You won't be able to attend Mass the same way after you've read Deacon Owen Cummings' new book, Liturgical Snapshots (Paulist Press, 158 pp., $16.95).
Cummings, a theologian and dean at Mount Angel Seminary, also writes the Catholic Sentinel's regular question and answer column. More to the point, he's a husband and father of five whose workaday experience makes his work meaningful in everyday life.
The amiable Scotsman writes about our worship not only with insight, but with good humor and compassion about the human condition. Along with St. Augustine he is convinced that we are restless until we rest in God. He understands that we try a lot of dumb things first.
Liturgical Snapshots begins where all Christian thought should — with the Trinity.
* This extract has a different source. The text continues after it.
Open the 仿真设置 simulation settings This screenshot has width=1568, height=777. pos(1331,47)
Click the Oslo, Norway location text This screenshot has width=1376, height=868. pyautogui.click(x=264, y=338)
But this is no far-flung attempt to explain the mathematics of mystery. Cummings says liturgy is nothing less than the moment we encounter the lavish and abiding invitation to join the Trinity's loving communal life.
"The liturgy, the entire economy or history of salvation, indeed creation itself, is about God's deifying us, about our participation in God," Cummings writes. "The Communion that is God is not content to remain in God-self."
So much for thinking about football during Mass.
Cummings operates from an admirable blend of scholarship and accessibility, a rare feat in a world prone to indecipherable theology and fluffy religious blogs.
The book's chapters may at first glance seem only remotely linked, but Cummings' treatment of each section is consistent: sensible, enthusiastic, optimistic — never naive. His methods unify the book. And so does his conviction that theology of liturgy has not kept pace with liturgical renewal. His writing gives that body of thought a nice boost.
One fascinating essay explains how the movements of the liturgy are based on the movements of human social life. Eucharist, Cummings says, can help tired and anxious people re-focus on what it means to be truly human.
Prayer, worship and even hearing scripture are communal, not individual acts, he reminds us.
A welcome section points out the Holy Spirit's presence in the Eucharist, which we Roman Catholics have under-valued, preferring a historical and christological view.
The Counter-Reformation's Council of Trent (1545-1563) has become a pariah for some Catholics. But Cummings insists it had some very good ideas, including the notion that the real presence of Christ in the Eucharist is not limited to the eucharistic gifts, though that is the presence par excellence. Christ is also present in the liturgical assembly, the Word of God and presider. Such insight, which has been muted since Vatican II embraced it, will change the way people engage in Mass.
Other chapters take up preaching, benediction and the origins of the Eucharist. Cummings tackles some of the most pressing questions with common sense — Do prayers change anything? Is it all right to ask things of God? What does the Eucharist say about God and the existence of evil? He reflects on death and "God's lovely presence."
Because Cummings is not plying new ground, but instead tidying up centuries of thought, his easy but disciplined ways bring coherence. He uses terms like "oodles" or "warp and woof" and cites West Side Story in a section on marriage. He is neither progressive nor utterly traditional — he's prudent. Most of all, his enthusiasm for God is catching.
In this, his 15th book, he calls on a cloud of distinguished witnesses, citing the poet George Herbert, Cardinal John Henry Newman and various novelists, preachers and contemplatives.
In 2008, Cummings received the papal honor Pro Ecclesia et Pontifice from Pope Benedict and Archbishop John Vlazny. Liturgical Snapshots is dedicated to Archbishop Vlazny and Msgr. Richard Paperini, former president-rector of Mount Angel Seminary.
Cummings' book deserves great merit for consolidating in an approachable way some great theology on liturgy and sacraments. He never intended to be comprehensive. But we can trust and enjoy the choices he made in 158 pages.